PROBLEM DESCRIPTION: Only the lines from the one containing "You are a GUI" through the end of the listing below are to be reproduced, exactly as they stand.

DATA FOR THIS TASK:
##############################

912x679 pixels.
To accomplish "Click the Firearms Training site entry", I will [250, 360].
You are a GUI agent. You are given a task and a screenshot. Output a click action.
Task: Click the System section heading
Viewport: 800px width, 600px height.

##############################

SOLVED EXERCISE:
You are a GUI agent. You are given a task and a screenshot. Output a click action.
Task: Click the System section heading
Viewport: 800px width, 600px height.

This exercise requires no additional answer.